Speriamo né l’una né l’altra cosa. Già nel maggio scorso, Golias Hebdo, organo di stampa dei cristiani della sinistra francese, si mostrava molto pessimista sull’evoluzione del pontificato bergogliano nel quale, inizialmente, i suoi redattori avevano riposto tanta speranza: «Francesco sta fallendo», scriveva Gino Joel. (…) Dopo un quinquennio, il dispositivo bergogliano, già spompato, non ce la fa. Le riforme appaiono prive di slancio, prive di particolari ambizioni; e gli uomini scelti non sembrano affatto adeguati, assolutamente non all’altezza. La rivista lamentava lo scacco del viaggio in Cile e le riforme ridotte a semplice propaganda. Oggi si potrebbero aggiungere le accuse di malversazioni finanziarie e di protezione di un prelato colpevole di abusi sessuali rivolte al cardinale Rodriguez Maradiaga, che dirige il C9 e le accuse al Papa stesso da parte di Monsignor Viganò relativamente alla sua gestione dello scandalo McCarrik, ancora più grave di quello Maciel.
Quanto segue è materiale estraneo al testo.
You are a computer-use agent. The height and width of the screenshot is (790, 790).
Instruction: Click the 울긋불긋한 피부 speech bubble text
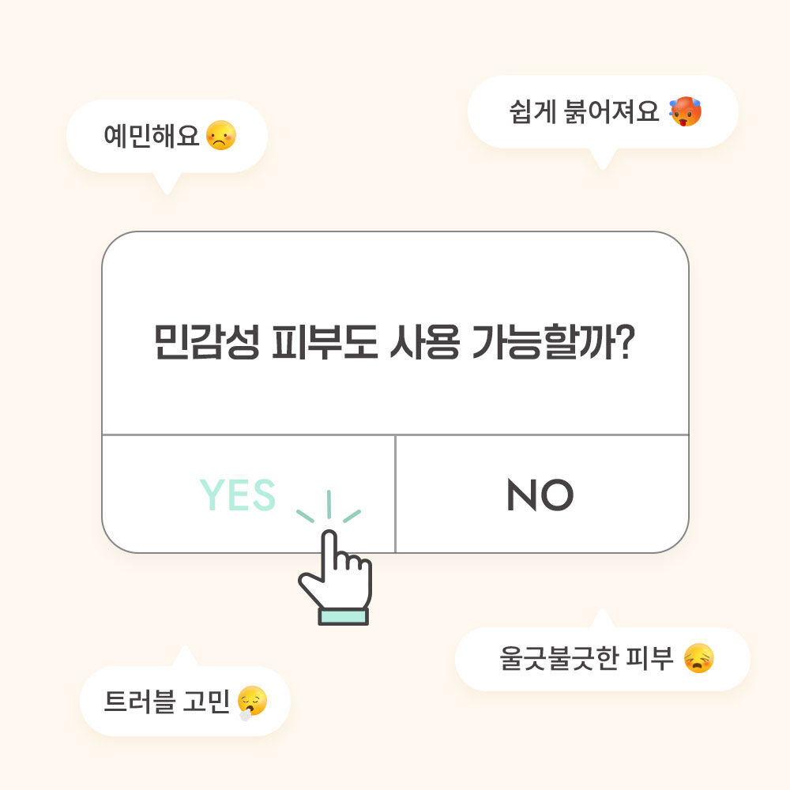[586, 658]

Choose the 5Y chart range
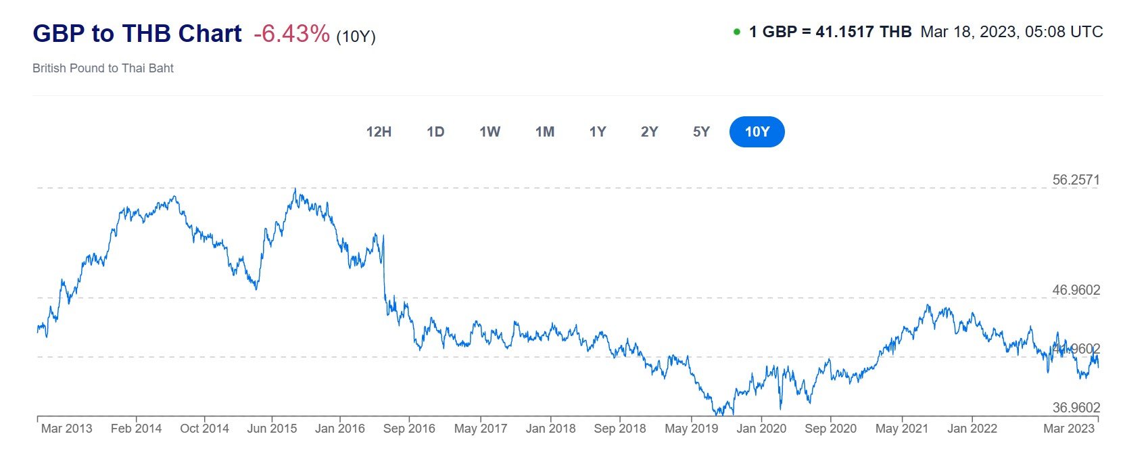[702, 132]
In realtà, il «progressismo» del pontificato appare doppiamente arcaico, da due punti di vista opposti a seconda di come lo si guardi.
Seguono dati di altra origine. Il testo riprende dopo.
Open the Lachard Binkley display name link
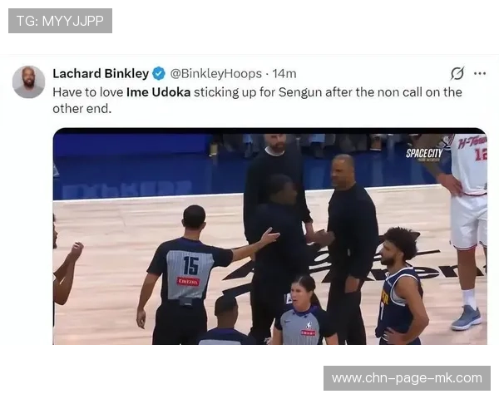The width and height of the screenshot is (499, 399). pyautogui.click(x=101, y=73)
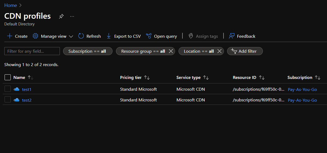The width and height of the screenshot is (327, 153).
Task: Select the test1 row checkbox
Action: 8,89
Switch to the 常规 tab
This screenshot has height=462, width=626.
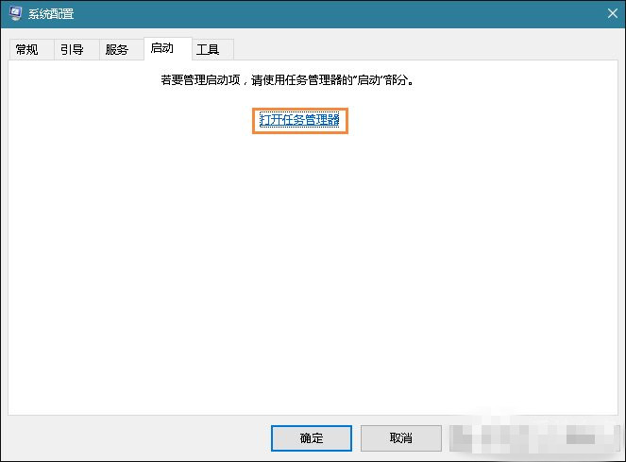(x=27, y=50)
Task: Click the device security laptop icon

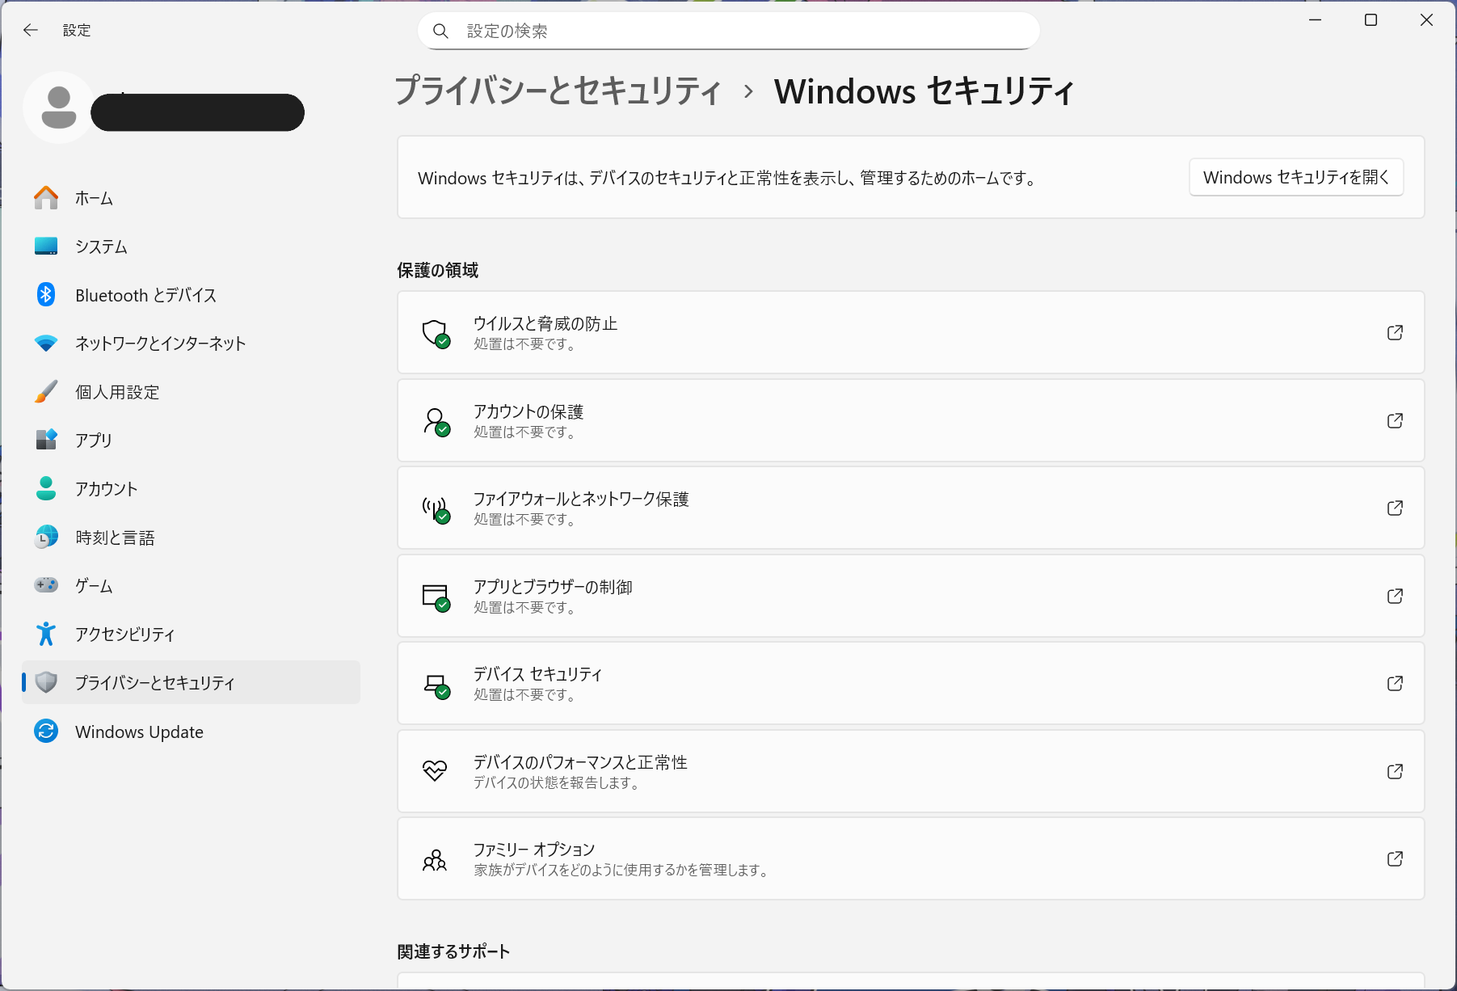Action: click(x=436, y=685)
Da un lato sembra proprio inadeguato. Una parte molto vivace del cattolicesimo, cosiddetto identitario, non si riconosce affatto nella direzione presa dalla Roma attuale, cosa che nutre un’amara frustrazione del clero, dei fedeli e dei blog detti «ratzingeriani», ma dà anche luogo ad un riavvicinamento, in particolare, con il mondo detto «lefebvriano», abituato, in seguito al Concilio Vaticano II, a vivere in un critico distacco dal resto dei cattolici.
Dall’altro, il progressismo di Francesco non è più veramente in sintonia con lo stato del cattolicesimo in Europa, o con ciò che ne resta, a sua volta fortemente imbevuto di un relativismo liberale nella sua versione postmoderna, fortemente individualista. Questo cattolicesimo «borghese», nel senso tedesco del termine, è in effetti una religione in cui dottrina, pratica e norme, ma anche Novissimi, confessione sacramentale, educazione dei giovani alla purezza, rifiuto della contraccezione e di qualsiasi ricorso all’aborto, sono stati serenamente messi fra parentesi. Liberato dalla militanza progressista degli anni santa e settanta si integra con ancor maggior facilità in una società della quale condivide gli avanzamenti. Ora, se papa Francesco non è uscito direttamente dalle fila di Rahner, Küng e Schillebeeckx, resta comunque l’uomo delle aperture varcate dal post-cattolicesimo dei gesuiti francesi o americani. In fondo, Amoris lætitia, che pretende di organizzare la conquista della libertà di coscienza, è di un’altra epoca.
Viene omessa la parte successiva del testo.